Of course, as I suggested earlier, there are a lot of people who can’t present themselves as any one of these four types, and they offer approximations and combinations of all of the above. So there are plenty of webpages, mine included, that are a peculiar amalgam of all four.
But one thing that can be said about these four crude types of academic webpage is that they are pretty individualistic. Rarely are co-authors mentioned outside of publication lists, even co-researchers are not particularly prominent. It is as if the academic exists in their own little university bubble. Only the contributor to knowledge positions themselves in a collective academic context.
And all of the four types are pretty light on any details about teaching, the exception being doctoral supervision. Lists of people being supervised sometimes appear on academic staff pages. But your bog-standard under and postgraduate taught courses rarely appear in any great detail. Taught courses might be listed separately but they are just linked through to award details. The academic self is rarely presented as much beyond writer, researcher and good academic citizen.
Finally, I’ve noticed that many of the web-pages don’t connect with any other web presence. There might be a link to a research project website but not much else. It is a minority of academic staff who appear have a personal webpage, offer a twitter name or a connection to a repository or net-working site. In my random selection, younger academics were more likely to have this than anyone else, but I’m not confident enough of my sample to yet suggest that there might be a generational element to the way webpages are constructed.
So what do I make of all this? Well it’s made me think about my own university webpage. I haven’t revised it yet, but I am going to. I’m just not sure how.
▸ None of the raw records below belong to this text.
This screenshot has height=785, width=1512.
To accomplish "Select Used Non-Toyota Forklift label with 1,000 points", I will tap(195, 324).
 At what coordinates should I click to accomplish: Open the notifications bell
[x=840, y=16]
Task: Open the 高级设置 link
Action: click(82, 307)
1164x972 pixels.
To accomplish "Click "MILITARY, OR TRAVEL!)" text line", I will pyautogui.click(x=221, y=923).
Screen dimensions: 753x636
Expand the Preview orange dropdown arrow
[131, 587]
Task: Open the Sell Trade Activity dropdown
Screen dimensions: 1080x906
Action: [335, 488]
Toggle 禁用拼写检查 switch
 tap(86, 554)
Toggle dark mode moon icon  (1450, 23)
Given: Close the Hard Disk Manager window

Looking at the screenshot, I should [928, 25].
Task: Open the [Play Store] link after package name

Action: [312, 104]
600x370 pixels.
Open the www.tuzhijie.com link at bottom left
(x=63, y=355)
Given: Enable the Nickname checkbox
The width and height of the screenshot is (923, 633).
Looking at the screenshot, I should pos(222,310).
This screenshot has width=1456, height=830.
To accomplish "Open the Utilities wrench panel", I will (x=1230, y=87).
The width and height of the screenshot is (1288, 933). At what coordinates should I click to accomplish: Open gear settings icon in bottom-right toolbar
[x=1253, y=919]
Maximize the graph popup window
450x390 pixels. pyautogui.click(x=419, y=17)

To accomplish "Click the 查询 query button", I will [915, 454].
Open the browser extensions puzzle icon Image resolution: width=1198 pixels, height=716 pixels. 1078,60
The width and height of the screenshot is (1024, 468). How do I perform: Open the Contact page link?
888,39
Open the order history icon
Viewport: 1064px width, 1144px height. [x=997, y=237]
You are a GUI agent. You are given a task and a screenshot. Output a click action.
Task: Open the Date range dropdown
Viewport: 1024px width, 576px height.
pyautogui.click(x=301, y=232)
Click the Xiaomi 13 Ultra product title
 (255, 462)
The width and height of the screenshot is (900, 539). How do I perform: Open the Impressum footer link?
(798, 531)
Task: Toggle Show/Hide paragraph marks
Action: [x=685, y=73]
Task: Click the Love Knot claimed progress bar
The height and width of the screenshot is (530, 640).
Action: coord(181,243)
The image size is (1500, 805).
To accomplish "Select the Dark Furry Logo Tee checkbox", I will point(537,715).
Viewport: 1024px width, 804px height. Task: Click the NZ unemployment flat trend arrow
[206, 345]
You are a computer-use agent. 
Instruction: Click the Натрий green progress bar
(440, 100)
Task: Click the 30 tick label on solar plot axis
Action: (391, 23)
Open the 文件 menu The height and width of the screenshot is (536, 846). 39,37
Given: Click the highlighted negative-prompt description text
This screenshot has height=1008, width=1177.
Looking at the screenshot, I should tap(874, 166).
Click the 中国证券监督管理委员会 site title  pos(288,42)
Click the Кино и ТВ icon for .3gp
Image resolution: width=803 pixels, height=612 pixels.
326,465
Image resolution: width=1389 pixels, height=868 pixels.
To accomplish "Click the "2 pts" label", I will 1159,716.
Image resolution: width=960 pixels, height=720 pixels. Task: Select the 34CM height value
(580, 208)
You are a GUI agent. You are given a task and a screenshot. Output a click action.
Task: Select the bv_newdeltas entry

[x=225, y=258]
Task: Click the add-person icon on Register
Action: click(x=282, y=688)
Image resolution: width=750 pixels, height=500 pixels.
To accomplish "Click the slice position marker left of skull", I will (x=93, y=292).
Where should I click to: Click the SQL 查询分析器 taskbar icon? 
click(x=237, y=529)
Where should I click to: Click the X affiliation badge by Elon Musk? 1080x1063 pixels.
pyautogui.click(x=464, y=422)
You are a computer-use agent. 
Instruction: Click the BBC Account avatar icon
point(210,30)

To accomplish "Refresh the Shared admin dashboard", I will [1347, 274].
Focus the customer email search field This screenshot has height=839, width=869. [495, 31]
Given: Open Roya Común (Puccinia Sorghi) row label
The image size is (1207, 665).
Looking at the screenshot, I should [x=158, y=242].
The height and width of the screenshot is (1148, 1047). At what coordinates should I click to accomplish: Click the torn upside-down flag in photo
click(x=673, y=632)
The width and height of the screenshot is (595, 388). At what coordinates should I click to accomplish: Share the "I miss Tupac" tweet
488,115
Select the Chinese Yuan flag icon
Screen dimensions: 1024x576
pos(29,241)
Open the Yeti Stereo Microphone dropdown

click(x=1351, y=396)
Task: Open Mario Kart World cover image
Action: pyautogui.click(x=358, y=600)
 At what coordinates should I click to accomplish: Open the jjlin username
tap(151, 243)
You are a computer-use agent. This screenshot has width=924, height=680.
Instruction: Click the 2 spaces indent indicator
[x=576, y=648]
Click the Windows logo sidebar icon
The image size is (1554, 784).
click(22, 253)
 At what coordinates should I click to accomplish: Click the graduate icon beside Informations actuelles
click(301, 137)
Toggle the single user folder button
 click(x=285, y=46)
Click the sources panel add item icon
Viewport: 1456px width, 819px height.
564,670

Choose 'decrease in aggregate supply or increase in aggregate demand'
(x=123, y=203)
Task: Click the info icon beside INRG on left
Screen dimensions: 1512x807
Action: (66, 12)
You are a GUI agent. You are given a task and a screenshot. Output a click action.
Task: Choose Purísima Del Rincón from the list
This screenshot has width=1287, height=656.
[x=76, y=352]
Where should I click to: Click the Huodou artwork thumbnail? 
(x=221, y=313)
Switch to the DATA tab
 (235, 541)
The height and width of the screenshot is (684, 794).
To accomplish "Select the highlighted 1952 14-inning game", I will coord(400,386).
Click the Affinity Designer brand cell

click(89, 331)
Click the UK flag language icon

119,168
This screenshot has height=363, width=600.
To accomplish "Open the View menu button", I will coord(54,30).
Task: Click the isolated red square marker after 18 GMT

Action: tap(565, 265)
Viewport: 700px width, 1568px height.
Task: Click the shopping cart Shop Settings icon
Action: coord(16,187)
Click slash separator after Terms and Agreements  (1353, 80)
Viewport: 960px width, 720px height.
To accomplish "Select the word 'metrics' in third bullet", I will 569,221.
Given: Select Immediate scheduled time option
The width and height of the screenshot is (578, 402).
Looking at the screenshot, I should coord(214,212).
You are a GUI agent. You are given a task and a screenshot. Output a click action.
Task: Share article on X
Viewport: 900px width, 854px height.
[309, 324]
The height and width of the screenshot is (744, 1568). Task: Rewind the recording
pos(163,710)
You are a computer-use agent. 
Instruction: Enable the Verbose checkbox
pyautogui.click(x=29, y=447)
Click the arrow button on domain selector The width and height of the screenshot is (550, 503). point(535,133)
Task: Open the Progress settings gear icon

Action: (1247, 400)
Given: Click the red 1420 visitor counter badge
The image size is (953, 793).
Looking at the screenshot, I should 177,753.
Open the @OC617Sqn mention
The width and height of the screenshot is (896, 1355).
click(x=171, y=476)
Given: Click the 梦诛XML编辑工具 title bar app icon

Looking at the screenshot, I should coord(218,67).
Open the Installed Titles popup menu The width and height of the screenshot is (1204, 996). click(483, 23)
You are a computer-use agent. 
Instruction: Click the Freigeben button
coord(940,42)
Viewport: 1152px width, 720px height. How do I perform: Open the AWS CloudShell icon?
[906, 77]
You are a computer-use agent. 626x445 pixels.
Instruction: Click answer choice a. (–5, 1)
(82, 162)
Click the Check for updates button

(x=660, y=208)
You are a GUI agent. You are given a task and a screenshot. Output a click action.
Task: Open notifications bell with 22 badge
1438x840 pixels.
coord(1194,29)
And I can see that some people I know and know of don’t really get the growing importance of academic self representations on the web. Perhaps it’s because keeping the webpage up to date feels like an institutional requirement, I don’t know. I wonder if I should tell them. It has however made me think about whether I have the time for a more formal look at the various ways in which academics text their ‘self’… I just have to work out the basis on which I’d even begin to think about a sample!